▸ Data for the task
====
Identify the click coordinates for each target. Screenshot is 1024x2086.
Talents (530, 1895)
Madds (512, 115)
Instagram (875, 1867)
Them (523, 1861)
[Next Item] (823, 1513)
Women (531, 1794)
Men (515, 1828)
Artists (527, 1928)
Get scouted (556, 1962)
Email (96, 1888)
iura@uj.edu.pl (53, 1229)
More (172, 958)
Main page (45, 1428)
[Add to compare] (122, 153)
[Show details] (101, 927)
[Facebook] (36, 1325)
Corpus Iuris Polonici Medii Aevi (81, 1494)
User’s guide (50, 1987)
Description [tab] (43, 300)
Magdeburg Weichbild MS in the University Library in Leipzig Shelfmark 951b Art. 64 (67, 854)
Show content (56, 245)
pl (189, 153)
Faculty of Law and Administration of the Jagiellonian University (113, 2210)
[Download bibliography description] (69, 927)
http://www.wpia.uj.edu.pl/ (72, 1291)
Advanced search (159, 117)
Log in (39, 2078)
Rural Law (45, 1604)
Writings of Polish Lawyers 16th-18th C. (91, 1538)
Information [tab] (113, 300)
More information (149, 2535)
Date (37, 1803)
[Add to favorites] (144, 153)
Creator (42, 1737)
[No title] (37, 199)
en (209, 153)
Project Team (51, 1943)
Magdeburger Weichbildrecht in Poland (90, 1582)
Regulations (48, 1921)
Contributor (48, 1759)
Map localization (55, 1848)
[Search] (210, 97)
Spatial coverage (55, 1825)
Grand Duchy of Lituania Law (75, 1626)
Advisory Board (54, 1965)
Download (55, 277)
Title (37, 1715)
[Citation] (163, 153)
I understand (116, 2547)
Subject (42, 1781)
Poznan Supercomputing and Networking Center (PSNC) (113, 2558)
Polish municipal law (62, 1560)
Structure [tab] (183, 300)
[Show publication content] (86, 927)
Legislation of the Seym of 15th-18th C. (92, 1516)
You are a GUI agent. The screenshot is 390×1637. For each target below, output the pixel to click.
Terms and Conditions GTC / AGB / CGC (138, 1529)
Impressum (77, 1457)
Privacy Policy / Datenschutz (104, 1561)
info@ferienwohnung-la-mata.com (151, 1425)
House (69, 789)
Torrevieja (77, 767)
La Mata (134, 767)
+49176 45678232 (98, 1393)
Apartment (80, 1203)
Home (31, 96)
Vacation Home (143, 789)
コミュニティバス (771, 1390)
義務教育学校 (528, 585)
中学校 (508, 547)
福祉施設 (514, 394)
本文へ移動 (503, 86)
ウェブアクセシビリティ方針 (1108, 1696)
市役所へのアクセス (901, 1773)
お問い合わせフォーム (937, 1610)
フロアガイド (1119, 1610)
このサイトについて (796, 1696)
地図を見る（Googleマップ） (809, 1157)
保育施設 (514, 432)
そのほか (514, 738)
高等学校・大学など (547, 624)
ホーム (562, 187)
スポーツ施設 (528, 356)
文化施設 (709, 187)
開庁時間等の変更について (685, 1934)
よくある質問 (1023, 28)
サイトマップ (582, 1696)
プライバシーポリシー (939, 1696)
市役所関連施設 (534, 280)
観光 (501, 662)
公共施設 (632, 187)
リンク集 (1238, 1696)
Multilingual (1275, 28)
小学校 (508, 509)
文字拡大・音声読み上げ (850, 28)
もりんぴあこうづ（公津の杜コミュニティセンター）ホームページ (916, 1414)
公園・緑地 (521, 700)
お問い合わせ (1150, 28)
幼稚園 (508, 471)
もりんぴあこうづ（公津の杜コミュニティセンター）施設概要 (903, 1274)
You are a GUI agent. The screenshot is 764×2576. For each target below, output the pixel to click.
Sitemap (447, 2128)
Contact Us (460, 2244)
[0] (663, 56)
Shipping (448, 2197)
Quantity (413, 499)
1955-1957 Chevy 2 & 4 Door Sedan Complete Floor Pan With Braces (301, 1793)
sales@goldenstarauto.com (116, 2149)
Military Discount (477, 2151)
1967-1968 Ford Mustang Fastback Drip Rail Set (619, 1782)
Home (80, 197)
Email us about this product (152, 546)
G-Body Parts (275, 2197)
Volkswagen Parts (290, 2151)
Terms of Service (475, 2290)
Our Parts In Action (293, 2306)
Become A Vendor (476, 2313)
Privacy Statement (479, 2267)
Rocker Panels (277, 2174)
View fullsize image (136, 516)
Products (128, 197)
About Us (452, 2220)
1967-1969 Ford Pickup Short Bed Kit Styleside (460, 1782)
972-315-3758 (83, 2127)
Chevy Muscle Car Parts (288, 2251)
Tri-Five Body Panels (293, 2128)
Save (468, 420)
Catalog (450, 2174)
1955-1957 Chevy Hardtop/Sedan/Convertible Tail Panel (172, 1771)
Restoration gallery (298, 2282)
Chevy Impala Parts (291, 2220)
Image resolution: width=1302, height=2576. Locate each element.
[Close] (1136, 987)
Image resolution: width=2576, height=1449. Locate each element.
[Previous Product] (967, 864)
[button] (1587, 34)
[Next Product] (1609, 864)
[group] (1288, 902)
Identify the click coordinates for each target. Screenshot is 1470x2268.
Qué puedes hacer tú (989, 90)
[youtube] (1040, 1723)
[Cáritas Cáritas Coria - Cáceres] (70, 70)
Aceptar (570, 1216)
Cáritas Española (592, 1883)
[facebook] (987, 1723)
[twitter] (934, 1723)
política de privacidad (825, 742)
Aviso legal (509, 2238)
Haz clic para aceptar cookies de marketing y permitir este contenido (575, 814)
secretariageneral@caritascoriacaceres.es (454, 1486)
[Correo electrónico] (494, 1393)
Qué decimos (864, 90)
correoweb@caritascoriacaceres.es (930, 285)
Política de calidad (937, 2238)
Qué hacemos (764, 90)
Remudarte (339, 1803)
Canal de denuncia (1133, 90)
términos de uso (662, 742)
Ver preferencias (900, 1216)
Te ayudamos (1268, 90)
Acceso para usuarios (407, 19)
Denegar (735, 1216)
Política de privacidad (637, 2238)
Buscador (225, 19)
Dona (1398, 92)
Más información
====
▸ Work to be completed
Copy all lines from the material that contain "agent".

▸ Result of the exercise
You are a GUI agent. The screenshot is 390×1637. For each target below, output the pixel to click.
You are a GUI agent. The screenshot is 764×2576. For each target below, output the pixel to click.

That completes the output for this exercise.